You shouldn’t be giving take homes unless they’re either short, or the applicant passed a screen and you’re investing time. Otherwise how are you “scaling” the review? Claude? Hidden test suite (not bad)? Some sort of leaderboard (bad, rewards people with time), something else?
You can see from this thread that Oxide is a company with an online fan base. If our own experience at Fly.io is anything to go by, they are getting an avalanche of applications for every role they have open. It is extraordinarily difficult to service those kinds of candidate flows. That doesn't excuse ghosting (something we did a bunch even when trying hard to avoid it) or other unfriendly/unfair practices --- which are rife across the industry, most especially at companies that don't have the reputation Oxide is trying to cultivate --- but it does give some context to it.
Long story short: you can't really predict how a company treats its team from the first-contact inbound candidate experience. It's a signal, but it's a small signal among a great many others.
Does anyone have an actual estimated time we can discuss?
It's a fair bit of writing to ask for, but for a mostly remote and prose-driven company, you do a lot of long-form writing in the day to day work. The public RFDs and github issues/comments/commits give a good flavor for this.
As others have said, lots of my work is open source, and I have public writings and talks, so finding those were much easier for me than it might be for someone with only closed source works.
I don't remember how much time I put into mine when I applied.

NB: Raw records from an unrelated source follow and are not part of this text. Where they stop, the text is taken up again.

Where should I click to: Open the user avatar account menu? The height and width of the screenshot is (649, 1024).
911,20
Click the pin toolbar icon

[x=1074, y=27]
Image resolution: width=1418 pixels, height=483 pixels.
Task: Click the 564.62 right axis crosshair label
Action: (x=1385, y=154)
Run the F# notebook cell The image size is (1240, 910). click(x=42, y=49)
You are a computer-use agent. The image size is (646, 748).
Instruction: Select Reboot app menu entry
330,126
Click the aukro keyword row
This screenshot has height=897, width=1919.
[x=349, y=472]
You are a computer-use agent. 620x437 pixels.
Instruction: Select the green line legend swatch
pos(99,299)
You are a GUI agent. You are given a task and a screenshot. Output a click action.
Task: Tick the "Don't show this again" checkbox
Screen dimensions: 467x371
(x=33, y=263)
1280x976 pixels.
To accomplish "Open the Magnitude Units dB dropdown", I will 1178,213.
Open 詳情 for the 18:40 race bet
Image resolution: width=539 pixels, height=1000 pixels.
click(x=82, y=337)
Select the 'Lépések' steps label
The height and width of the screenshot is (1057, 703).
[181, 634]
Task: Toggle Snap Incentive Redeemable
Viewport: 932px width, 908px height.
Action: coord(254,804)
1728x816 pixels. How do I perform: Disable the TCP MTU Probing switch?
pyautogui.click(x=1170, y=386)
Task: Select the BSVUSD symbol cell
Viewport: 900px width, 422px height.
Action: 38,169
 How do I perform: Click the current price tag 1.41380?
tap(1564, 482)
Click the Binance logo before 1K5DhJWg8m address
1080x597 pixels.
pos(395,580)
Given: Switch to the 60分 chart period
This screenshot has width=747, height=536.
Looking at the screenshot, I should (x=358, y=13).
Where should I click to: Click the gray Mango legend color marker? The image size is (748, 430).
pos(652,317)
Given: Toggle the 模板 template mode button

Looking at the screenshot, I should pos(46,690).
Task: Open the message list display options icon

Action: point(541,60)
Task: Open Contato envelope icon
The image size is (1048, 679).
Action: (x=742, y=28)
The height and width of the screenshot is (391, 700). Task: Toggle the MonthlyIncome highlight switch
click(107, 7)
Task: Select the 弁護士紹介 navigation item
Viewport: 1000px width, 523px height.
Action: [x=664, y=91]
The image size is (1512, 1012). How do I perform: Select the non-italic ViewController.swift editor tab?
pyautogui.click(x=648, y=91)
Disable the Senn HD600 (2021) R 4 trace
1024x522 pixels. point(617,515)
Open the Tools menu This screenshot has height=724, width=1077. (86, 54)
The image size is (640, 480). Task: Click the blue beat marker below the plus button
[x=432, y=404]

It is worth keeping in mind that we write a _lot_. If you don't enjoy the process of writing, you might not like working here.
but I still applaud the intent. I self-selected out by giving into scope creep
It sounds from the outside like Oxide has an interview process that requires some low level engineering work to be delivered? Maybe I got that wrong.
I will apply again at some point when an interesting job comes up, and I have a stronger skillset.
I don't need to work there (nor do I feel like I'm smart or talented enough to)-- I just wish I could work with the Oxide gear in Customer engagement, too. I don't work with businesses big enough to need it, sadly. It looks so sweet.
This is what I think of when I think of utility-scale compute-- not racks of Supermicro / Dell / HP boxes with tiny ISA buses hiding on traces on their motherboards for "baseboard management controllers" to plug into to pretend to be PC AT keyboards.